Река Великая - страница 4
Дом староверов с резным фронтоном и теремками-наличниками на окнах рисовал впечатление сытной крестьянской старины. Снег на крыше в свете фонаря с улицы отливал мертвенной синевой. Взгляд Ивана задержался на коньке избы, где вместо деревянной лошадиной головы или петуха восседала неизвестная рептилия в снежной шапке.
От дома к сараю из бревен на другом краю двора была расчищена дорожка в снегу. Ни теплиц, ни сада в хозяйстве не было. На участке росла только старая ель, и у забора торчали из-под снега ветки какого-то кустарника.
Похожий на гончую поджарый лопоухий пес рвался на цепи, другой конец которой был приделан к будке из нестроганых бревен.
– Кощей!

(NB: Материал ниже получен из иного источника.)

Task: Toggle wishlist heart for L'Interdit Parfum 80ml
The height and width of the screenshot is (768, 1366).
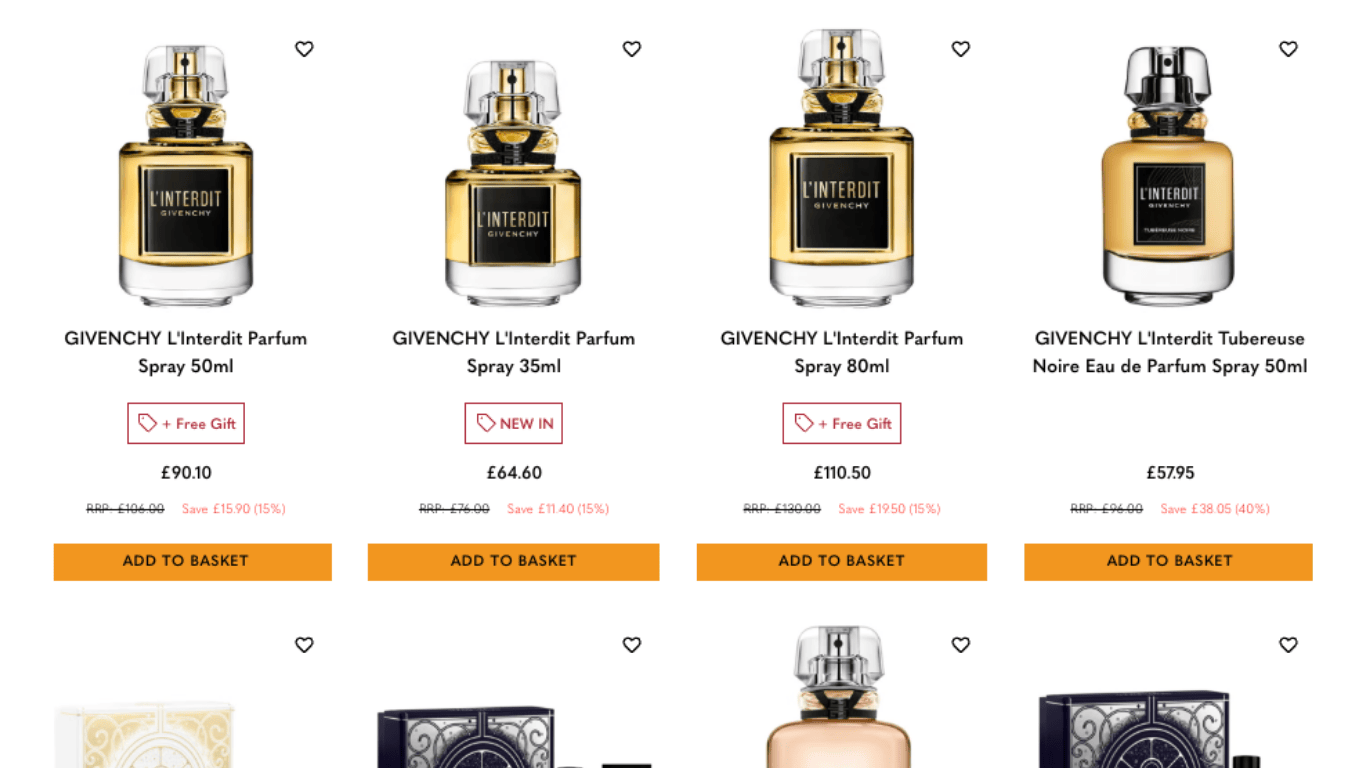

Не балуй! – Прикрикнула молодая хозяйка, но пес только больше ярился. Опера́м пришлось сделать крюк, чтобы подойти к крыльцу.
Вместе с хозяйкой они поднялись по ступеням. В сенях вдоль потолка были растянуты гирлянды сушеных щук и лещей. Аппетитно пахло вяленой рыбой. Женщина скинула шубу и осталась в неподпоясанном старомодном платье. Лейтенант посмотрел на ее живот и сделал вывод, что директорское семейство ждет пополнение, и довольно скоро. С трудом наклонившись, она стянула валенки, сунула ноги в тапки и отворила перед гостями дверь.
Директор артели «Садко» Святовит Михалапович Родич при виде полицейских поднялся от стола и вставил закладку в книгу. На нем был джемпер красно-коричневого цвета с рисунком из бледно-желтых линий и ромбов и шаровары. Вопреки Ивановым ожиданиям, бороды директор-старовер не носил, на лице были только жидковатые усы подковой.
Женщина на другом конце скамьи – наверно, его супруга – отложила пяльцы с вышивкой. Она была ровесница Святовита Михалаповича, лет пятидесяти с небольшим.
– Бог в помощь.
– Сабанеев. Уголовный розыск, – лейтенант пожал руку, которую протянул ему хозяин, и показал удостоверение.
– Присаживайтесь.
За всю последнюю неделю это первое жилище, где Сабанеев с Копьевым не увидели наряженной елки. То ли в общине не отмечают праздников, то ли Новый год встречать будут через две недели по старому стилю. Четверть избы занимает исполинская печь, с которой на полицейских таращит заспанные глаза девчушка лет четырех-пяти. Печь отделяет кухонную зону от жилого помещения с длинным столом и двумя самодельным кроватями: односпальной и широкой двуспальной с массивным глухим изголовьем. Шкафа в избе нет, но в дальнем углу стоят два старинных сундука с железной оковкой, один немного меньше другого.
– Квасу выпьете?
– Неси – не спрашивай. Да ухи влей, – ворчит хозяин.
Когда беременная скрылась за печкой, к Ивану обратилась «вышивальщица»:
– К нам почтальонка в том году заходила. Любава ей тоже квасу предложила, а она отвечает: «Вам, староверам, после этого кружку придется бить».
– И я про такой обычай читал, – сказал Иван Сабанеев.
– Старообрядцы разные есть. Поповцы, единоверцы – у них, может быть, так.
– А вы?
– Мы беспоповцы, – улыбнулась женщина. Каштановые волосы у нее были пострижены в каре, ногти покрашены кроваво-алым лаком.
– Беспоповцы? То есть священников у вас нет?
– Ни попов, ни церкви, – подтвердил за нее хозяин избы. – В жилищах своих Господу Богу молимся, – при этих словах они вдвоем привстали с лавки и по-староверски, двумя перстами, старательно перекрестились. Девочка на кровати вытащила руку из-под одеяла и повторила их жест. Сабанеев огляделся и не нашел глазами ни одной иконы, но решил дальше не распространяться на религиозную тему.